— Begin The input —

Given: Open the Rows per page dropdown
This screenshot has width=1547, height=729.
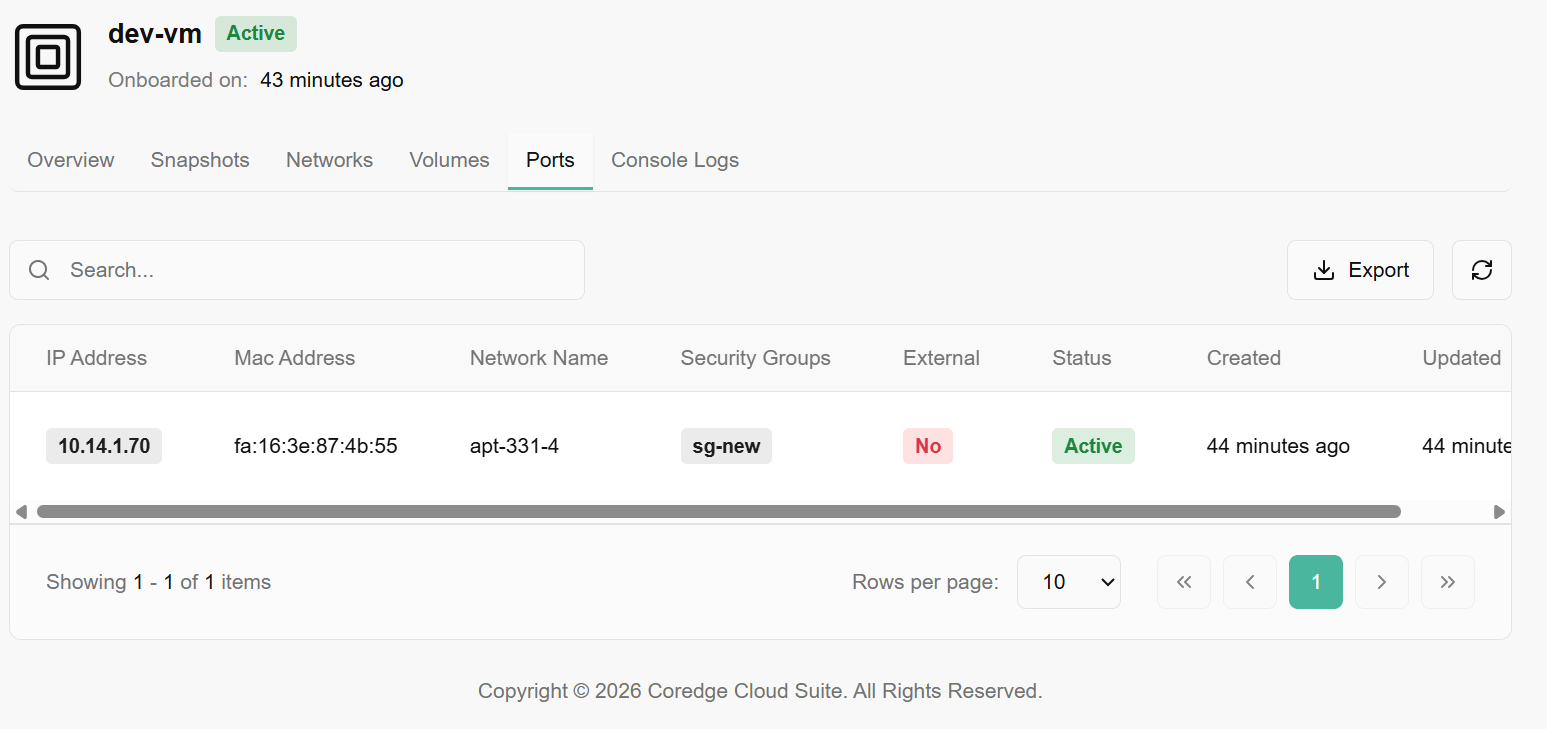Looking at the screenshot, I should tap(1068, 582).
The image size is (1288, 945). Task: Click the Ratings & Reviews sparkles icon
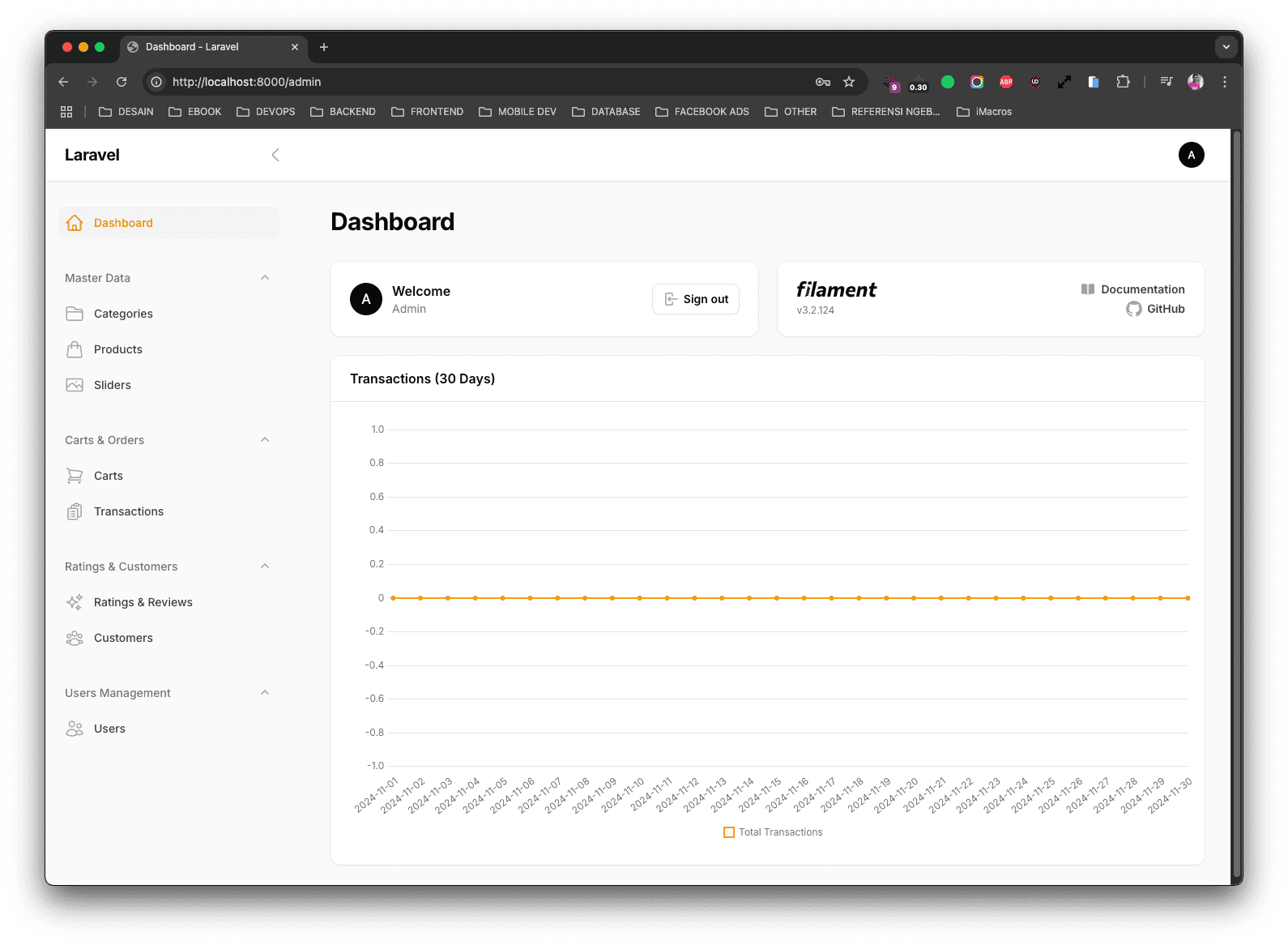[x=75, y=602]
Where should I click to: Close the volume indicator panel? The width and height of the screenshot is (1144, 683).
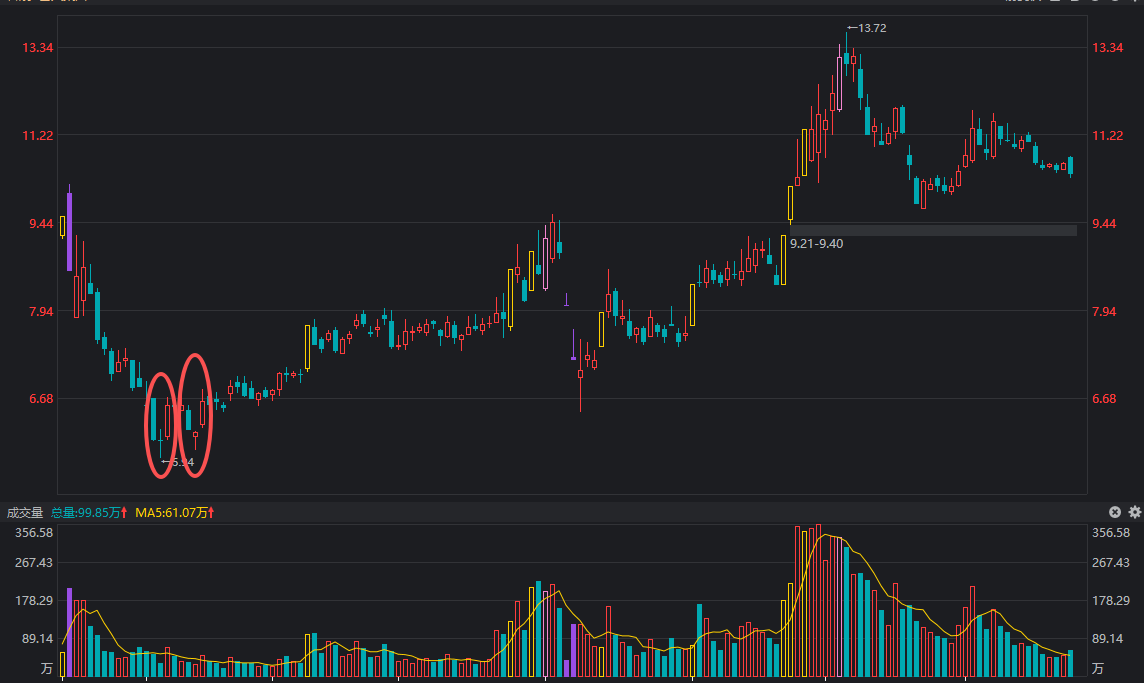(x=1115, y=512)
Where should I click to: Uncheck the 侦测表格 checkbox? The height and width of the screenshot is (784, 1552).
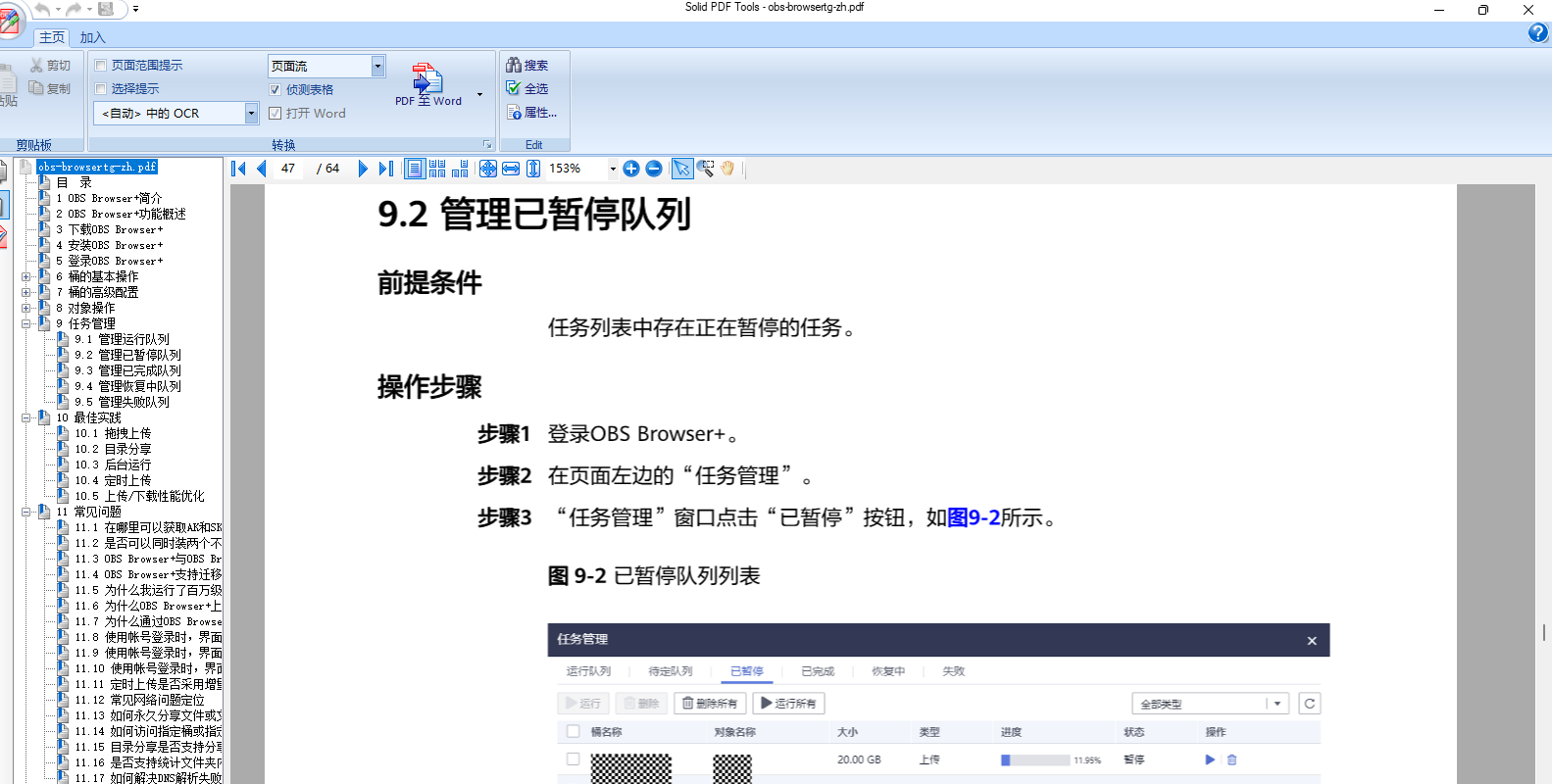275,89
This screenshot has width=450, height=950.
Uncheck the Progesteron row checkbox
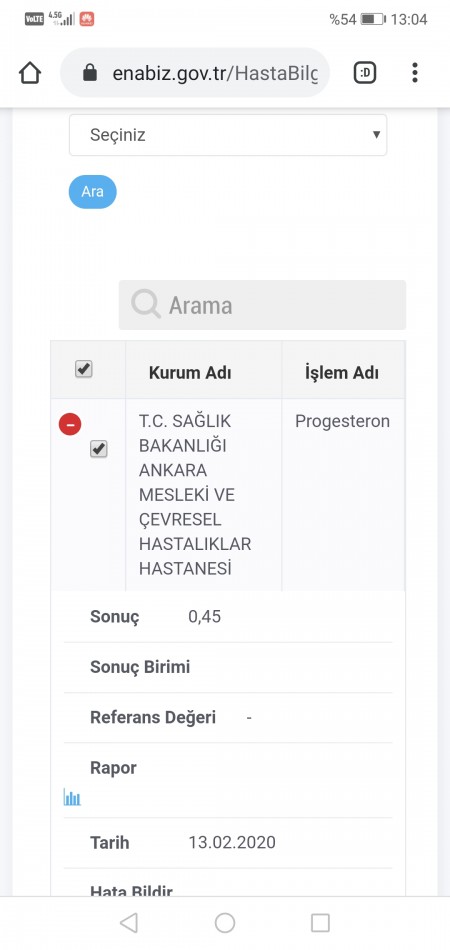[x=99, y=449]
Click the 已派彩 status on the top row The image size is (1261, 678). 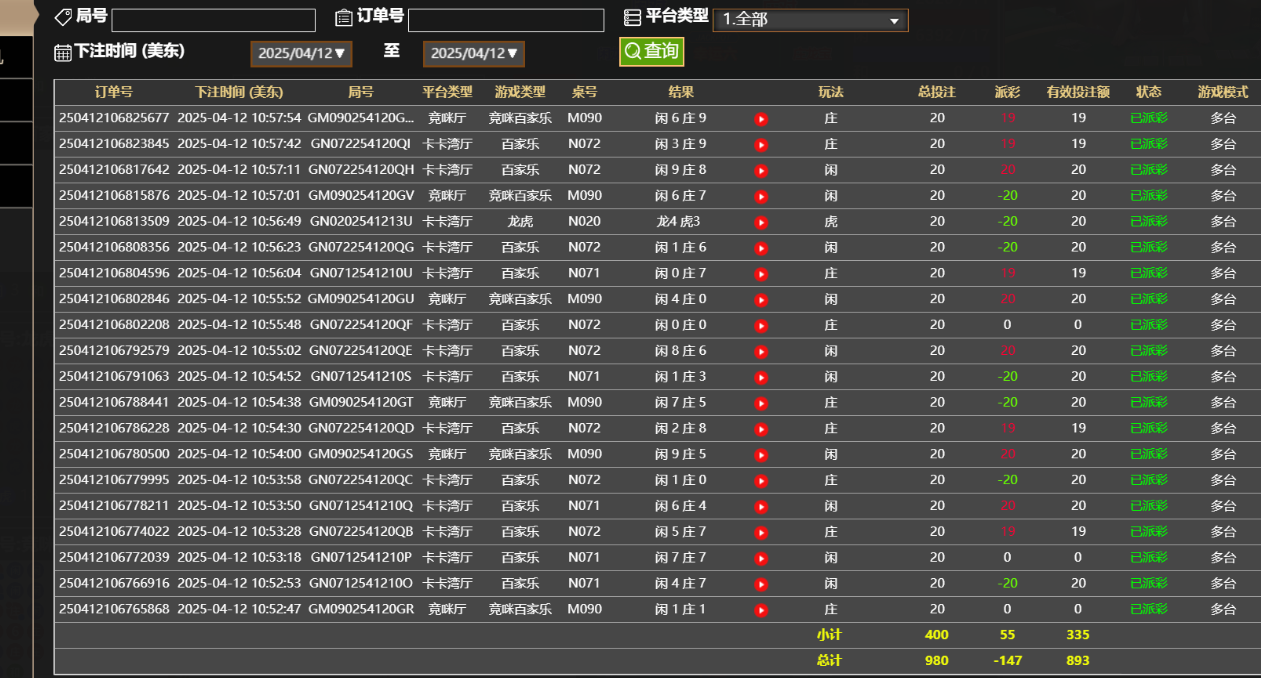pos(1148,119)
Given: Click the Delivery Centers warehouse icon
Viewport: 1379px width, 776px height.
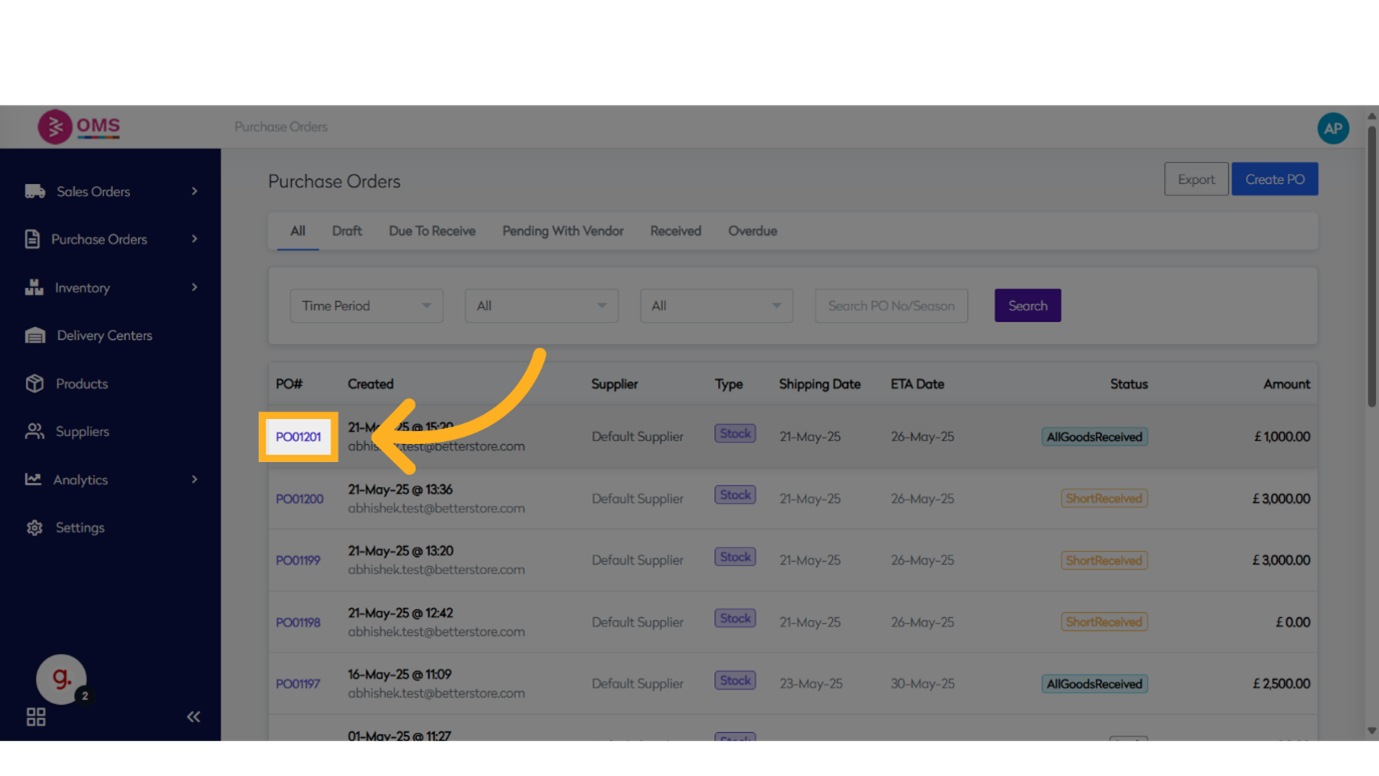Looking at the screenshot, I should [35, 336].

— End The input —

**Written task:** Show each line of the entries above that contains the string "width". Case counts.

**Result of the exercise:**
This screenshot has width=1547, height=729.
Where should I click to: Close the volume indicator panel? The width and height of the screenshot is (1144, 683).
Where should I click to: Uncheck the 侦测表格 checkbox? The height and width of the screenshot is (784, 1552).
This screenshot has width=450, height=950.
Viewport: 1379px width, 776px height.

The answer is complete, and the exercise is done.